(Written request)
Rewrite all of the data below, replacing "GUI agent" with "interface agent" and leaving everything else unchanged.

(Given data)
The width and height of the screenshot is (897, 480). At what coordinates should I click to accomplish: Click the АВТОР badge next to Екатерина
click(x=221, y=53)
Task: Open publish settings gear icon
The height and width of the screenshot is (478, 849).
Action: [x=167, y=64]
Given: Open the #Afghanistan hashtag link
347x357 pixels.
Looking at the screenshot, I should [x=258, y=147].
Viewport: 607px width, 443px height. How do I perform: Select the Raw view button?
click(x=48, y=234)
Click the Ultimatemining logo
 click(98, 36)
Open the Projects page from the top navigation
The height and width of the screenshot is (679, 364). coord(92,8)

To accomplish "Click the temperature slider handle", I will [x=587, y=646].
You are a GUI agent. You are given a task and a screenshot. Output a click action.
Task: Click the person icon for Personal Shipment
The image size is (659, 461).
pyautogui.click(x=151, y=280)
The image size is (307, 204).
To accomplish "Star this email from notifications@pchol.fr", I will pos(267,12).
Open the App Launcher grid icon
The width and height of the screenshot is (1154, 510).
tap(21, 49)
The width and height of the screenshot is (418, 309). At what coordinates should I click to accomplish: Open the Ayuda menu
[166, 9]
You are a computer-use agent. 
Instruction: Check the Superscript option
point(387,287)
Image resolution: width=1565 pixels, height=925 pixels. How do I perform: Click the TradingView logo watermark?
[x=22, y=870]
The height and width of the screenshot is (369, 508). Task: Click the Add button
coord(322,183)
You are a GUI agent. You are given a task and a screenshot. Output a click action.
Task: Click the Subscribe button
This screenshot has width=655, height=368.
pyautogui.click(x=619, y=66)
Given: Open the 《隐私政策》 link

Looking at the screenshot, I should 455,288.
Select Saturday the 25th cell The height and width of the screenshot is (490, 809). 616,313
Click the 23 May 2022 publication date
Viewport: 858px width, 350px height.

(Full output)
The width and height of the screenshot is (897, 480). At what coordinates should I click to accomplish: Click the АВТОР badge next to Екатерина
click(x=221, y=53)
Task: Open publish settings gear icon
The height and width of the screenshot is (478, 849).
Action: [x=167, y=64]
Given: Open the #Afghanistan hashtag link
347x357 pixels.
Looking at the screenshot, I should [x=258, y=147].
Viewport: 607px width, 443px height. How do I perform: Select the Raw view button?
click(x=48, y=234)
Click the Ultimatemining logo
 click(98, 36)
Open the Projects page from the top navigation
The height and width of the screenshot is (679, 364). coord(92,8)

To accomplish "Click the temperature slider handle", I will [x=587, y=646].
You are a interface agent. You are given a task and a screenshot. Output a click action.
Task: Click the person icon for Personal Shipment
The image size is (659, 461).
pyautogui.click(x=151, y=280)
The image size is (307, 204).
To accomplish "Star this email from notifications@pchol.fr", I will pos(267,12).
Open the App Launcher grid icon
The width and height of the screenshot is (1154, 510).
tap(21, 49)
The width and height of the screenshot is (418, 309). At what coordinates should I click to accomplish: Open the Ayuda menu
[166, 9]
You are a computer-use agent. 
Instruction: Check the Superscript option
point(387,287)
Image resolution: width=1565 pixels, height=925 pixels. How do I perform: Click the TradingView logo watermark?
[x=22, y=870]
The height and width of the screenshot is (369, 508). Task: Click the Add button
coord(322,183)
You are a interface agent. You are given a task and a screenshot. Output a click action.
Task: Click the Subscribe button
This screenshot has width=655, height=368.
pyautogui.click(x=619, y=66)
Given: Open the 《隐私政策》 link

Looking at the screenshot, I should 455,288.
Select Saturday the 25th cell The height and width of the screenshot is (490, 809). 616,313
Click the 23 May 2022 publication date
Viewport: 858px width, 350px height.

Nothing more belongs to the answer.